Chris Harris wrote:

> Of course, my original point was simply that you *could*
> implement the pattern, not that you *should*!

:) There's always the possible and realistic....

Anyway, you've given me some interesting pointers so I might recommend
we do a little prototyping to see what we're going to get ourselves
into. On friday arvo we got the formal go-ahead from management to use
J2EE 1.3 for the next revision (re-architect from a 2-tier to n-tier).
That should make it much easier for us to deal with these issues.

> Obviously, different JMS providers have different
> priorities and different levels of scalability. Some of the
> bigger players in the MOM space are capable of pumping
> 1000's of messages a second without too much worry,
> providing you are prepared to spend the money on hardware.

Hardware doesn't seem to be an issue. The pilot project for the new
development is using Sun's mid-range servers. Probably something like a
E4K5. The real system will be a E10Ks or maybe go with the new 15K
boxes.

Any of the app-server vendors on here want to pipe up with some
benchmarking data claims for their JMS/MDB capabilities? Might be a
chance to sell us your software ;)

> A UI with 5K bean references sounds like a recipe for
> disaster to me. Don't you use value objects? This is where
> using JMS gives the most value.

Unfortunately, not my decision. That's what the client wants to see. We
already use a value objects scheme to try to cache as much as possible
but the existing problem is refresh time and a (IHMO stupid) decision to
flush the client-side cache every 5 seconds! As it's my job to
re-architect the system I'm trying my best to convince them that it's a
really, really bad idea, but that's what they want to see.

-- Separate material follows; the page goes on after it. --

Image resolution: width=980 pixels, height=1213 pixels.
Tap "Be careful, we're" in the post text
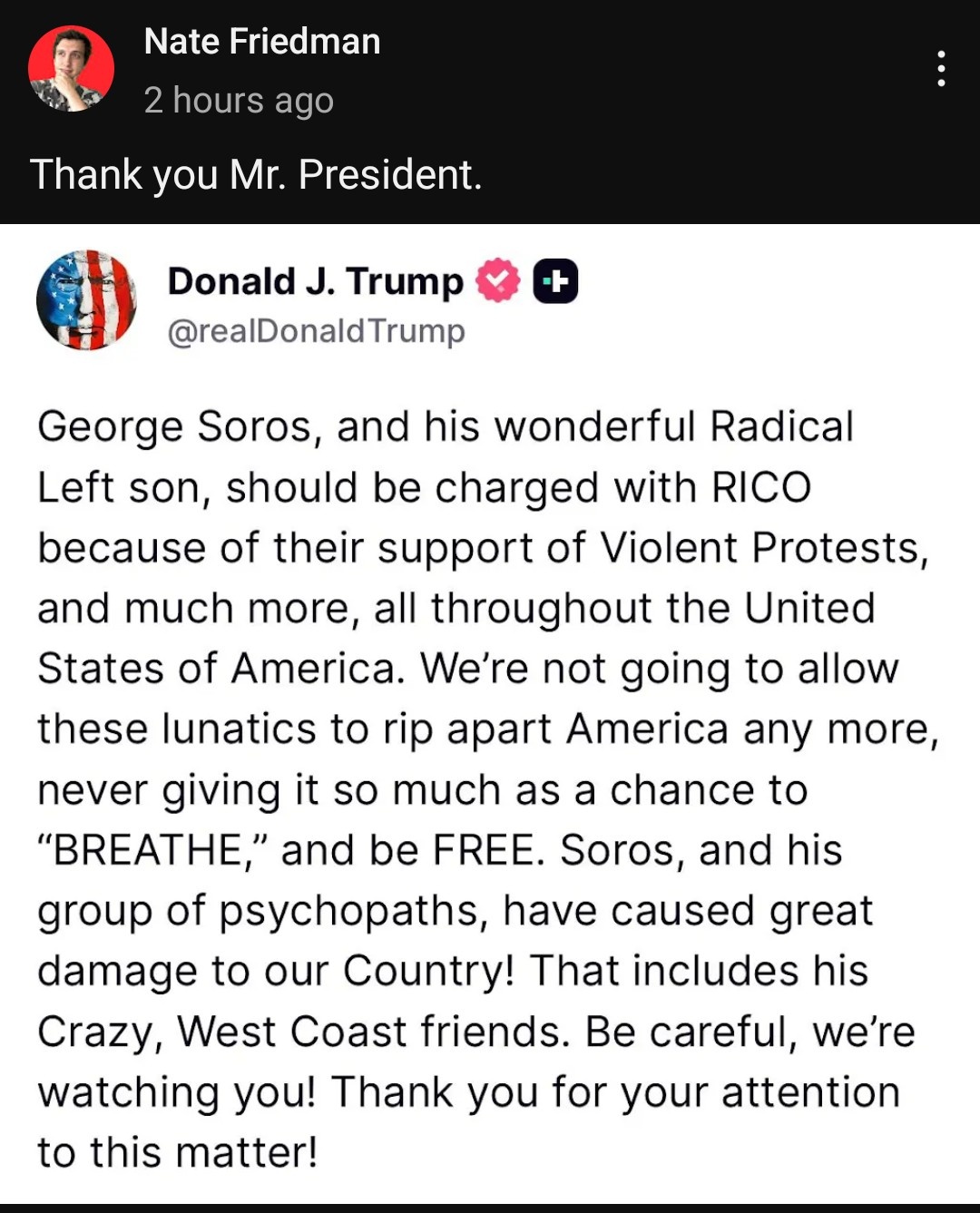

The biggest
issue here is that they have this multi-page JTable setup that
represents all of the catalogue data. They tend to sort it very often
(the old click on the column header action to sort by any column) so you
end up needing to make sure you have all the 5K objects available so
that if they change the sort order, the table refreshes in something
resembling reasonable time. Working with clients, the sorting seems to
be done about every 30 seconds or less (ie very high frequency) so we're
stuck trying to get decent UI performance in combination with the
back-end.

> make the changes to the cache. I'd be amazed if your update
> rate was that high, but then I don't have specifics of your
> application.

Biggest issue is the import/export combination. The application is a
"filter" catalogue engine that sits between the external parties and the
internal system. Thus a lot of things go in and out very fast (eg
conversions on the fly between different data schemas such as a SOAP or
XML-RPC based request). So when changes occur, it's very bursty traffic.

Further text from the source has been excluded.